Ein wesentliches Ergebnis eingehender Studien ist die Erkenntnis, dass es d e n rechtsextremistischen Gewalttäter nicht gibt. Alle Versuche, einen solchen typischen Gewalttäter beschreiben zu wollen, führen zu einem höchst widersprüchlichen Bild. Geeignet ist meines Erachtens vielmehr die Einteilung der Gewalttäter in mehrere Gruppen, die sich hinsichtlich ihrer Motivation, aber auch hinsichtlich ihrer Bildung und ihrer Herkunft voneinander unterscheiden.
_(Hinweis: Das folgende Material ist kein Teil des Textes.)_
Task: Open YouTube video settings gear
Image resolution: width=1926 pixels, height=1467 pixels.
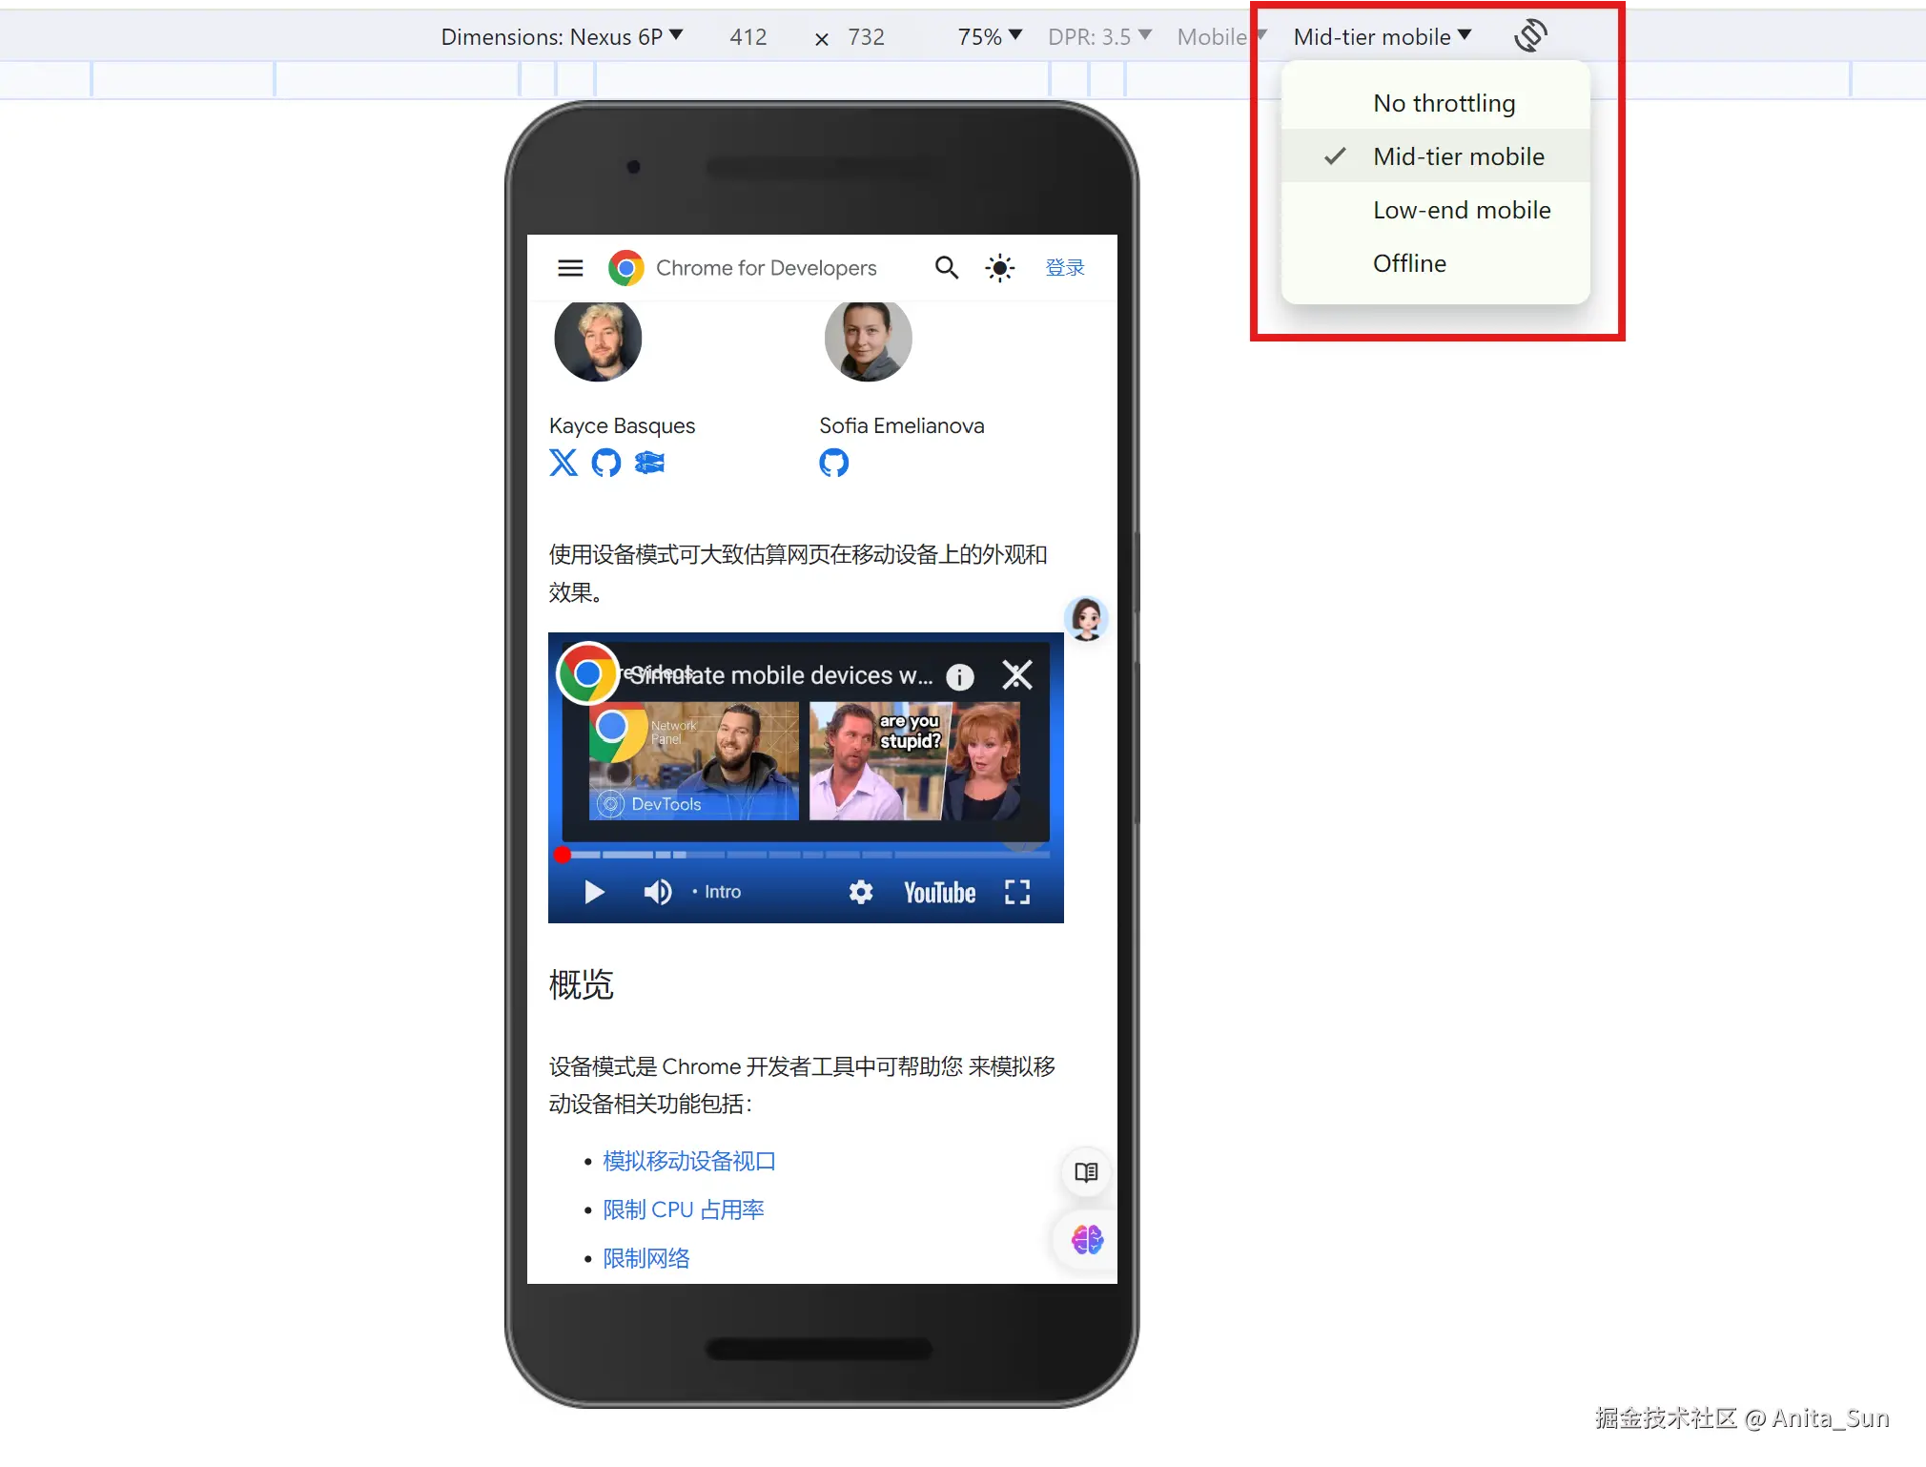Action: 861,892
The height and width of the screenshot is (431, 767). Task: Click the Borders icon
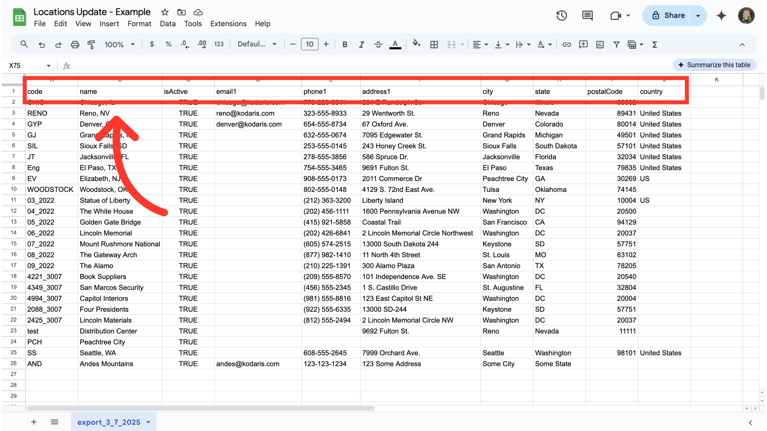coord(434,45)
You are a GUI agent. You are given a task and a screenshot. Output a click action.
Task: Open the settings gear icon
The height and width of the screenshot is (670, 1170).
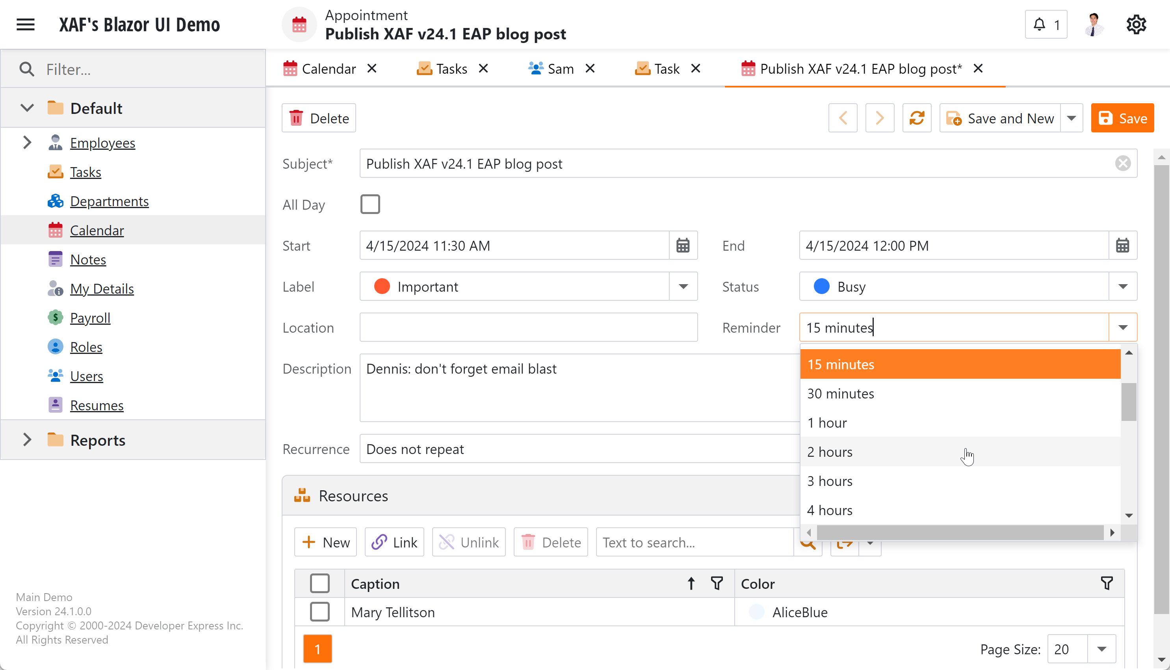point(1136,24)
Der Einfachheit halber möchte ich mich im Folgenden auf drei Großgruppen beschränken: auf die Mitläufer, die gewaltbereiten Schläger und schließlich die ideologisch vorbelasteten Rechtsextremisten.
Der Typus des Mitläufers ist meist noch sehr jung, kommt in der Regel aus eher unauffälligen Elternhäusern, geht zur Schule oder hat bereits eine abgeschlossene Schul- oder Berufsausbildung. Dieser Tätertypus verfügt nicht über ein ausgeprägtes rechtsextremistisches oder ausländerfeindliches Weltbild. Der Grund für die Teilnahme an fremdenfeindlichen Straftaten ist meist ein gewisser gruppenpsychologischer Konformitätsdruck, Alkoholgenuss und Imponiergehabe.
Den zweiten Typus könnte man als Schlägertypus bezeichnen. Dieser Typus hat meist keine abgeschlossene Berufsoder Schulausbildung, kommt überproportional häufig aus problematischen Familienverhältnissen und ist meist vorher schon wegen Gewaltdelikten polizeilich aufgefallen.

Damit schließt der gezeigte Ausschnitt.